Submission Type: BLA Submission ID: 125363/0 Office: OVRR
Meningococcal Groups C and Y and Haemophilus b Tetanus Toxoid Conjugate Vaccine
Telecon Date/Time: 03-May-2012 12:30 PM Initiated by FDA? Yes
Telephone Number: ----b(4)----------
1. Information Request
Author: KIRK PRUTZMAN
Tcon to discuss the 5/2/2012 IR sent to GSK
FDA Participants: KIRK PRUTZMAN, JOSEPH TEMENAK, DAVID STATEN, TINA ROECKLEIN
Non-FDA Participants: Jody Gould, Norris Pyle
Trans-BLA Group: No
Related STNs: None
Related PMCs: None
CBER and GSK met to follow up on the earlier, 10:00 am 5/3/2012 tcon to follow up on several items.
CBER confirmed that release and stability testing should be conducted on MenHibrix reconstituted in saline and confirmed that GSK can use the current specifications with -b(4)--- to run their tests.

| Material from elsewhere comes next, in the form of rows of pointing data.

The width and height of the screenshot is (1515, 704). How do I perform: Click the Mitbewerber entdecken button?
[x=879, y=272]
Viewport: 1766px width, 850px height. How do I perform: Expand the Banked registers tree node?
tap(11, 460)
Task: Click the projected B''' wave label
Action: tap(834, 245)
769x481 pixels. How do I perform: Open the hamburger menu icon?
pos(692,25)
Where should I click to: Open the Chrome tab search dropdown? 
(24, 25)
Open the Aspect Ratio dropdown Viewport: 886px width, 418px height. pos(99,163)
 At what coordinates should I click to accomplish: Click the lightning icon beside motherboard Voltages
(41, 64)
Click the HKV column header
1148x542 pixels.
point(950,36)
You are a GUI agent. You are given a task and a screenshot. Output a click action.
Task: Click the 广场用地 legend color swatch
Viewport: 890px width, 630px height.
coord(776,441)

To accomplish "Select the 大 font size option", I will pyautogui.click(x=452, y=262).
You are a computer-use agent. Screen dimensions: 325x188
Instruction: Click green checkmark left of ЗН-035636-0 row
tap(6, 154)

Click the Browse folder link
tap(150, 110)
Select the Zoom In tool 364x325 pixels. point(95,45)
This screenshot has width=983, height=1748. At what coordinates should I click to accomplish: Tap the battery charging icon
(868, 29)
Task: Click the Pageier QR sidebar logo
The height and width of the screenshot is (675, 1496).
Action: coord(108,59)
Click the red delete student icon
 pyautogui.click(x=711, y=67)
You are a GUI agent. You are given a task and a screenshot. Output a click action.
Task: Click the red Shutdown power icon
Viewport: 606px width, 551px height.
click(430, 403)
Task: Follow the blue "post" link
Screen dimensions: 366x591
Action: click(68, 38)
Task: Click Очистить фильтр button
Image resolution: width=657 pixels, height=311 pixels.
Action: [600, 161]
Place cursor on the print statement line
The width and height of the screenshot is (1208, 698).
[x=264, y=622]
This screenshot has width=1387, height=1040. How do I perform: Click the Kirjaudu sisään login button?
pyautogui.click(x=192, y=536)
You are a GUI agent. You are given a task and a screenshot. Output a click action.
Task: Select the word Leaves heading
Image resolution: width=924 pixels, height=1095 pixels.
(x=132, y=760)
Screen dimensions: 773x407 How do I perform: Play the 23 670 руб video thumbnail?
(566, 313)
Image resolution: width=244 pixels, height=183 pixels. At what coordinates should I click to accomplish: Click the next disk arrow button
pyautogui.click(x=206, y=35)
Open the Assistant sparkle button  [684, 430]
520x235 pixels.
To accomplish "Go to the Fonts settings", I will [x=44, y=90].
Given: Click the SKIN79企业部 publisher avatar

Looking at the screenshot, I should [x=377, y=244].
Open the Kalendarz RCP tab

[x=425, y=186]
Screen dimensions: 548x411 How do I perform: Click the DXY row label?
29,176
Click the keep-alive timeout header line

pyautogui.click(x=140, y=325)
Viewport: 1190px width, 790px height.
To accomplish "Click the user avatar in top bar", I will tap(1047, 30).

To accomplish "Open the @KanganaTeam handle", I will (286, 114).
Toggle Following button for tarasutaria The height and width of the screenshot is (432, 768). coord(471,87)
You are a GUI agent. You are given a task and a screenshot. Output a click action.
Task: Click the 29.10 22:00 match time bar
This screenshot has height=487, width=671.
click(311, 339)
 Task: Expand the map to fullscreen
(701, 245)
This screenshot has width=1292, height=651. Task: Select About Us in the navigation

Any changes in test specifications that result from changing to saline diluent should be submitted as a Prior Approval Supplement after approval. CBER also confirmed that change to saline will not require re-validation. CBER reiterated that the lot number and expiry should be printed on the carton and not on a sticker.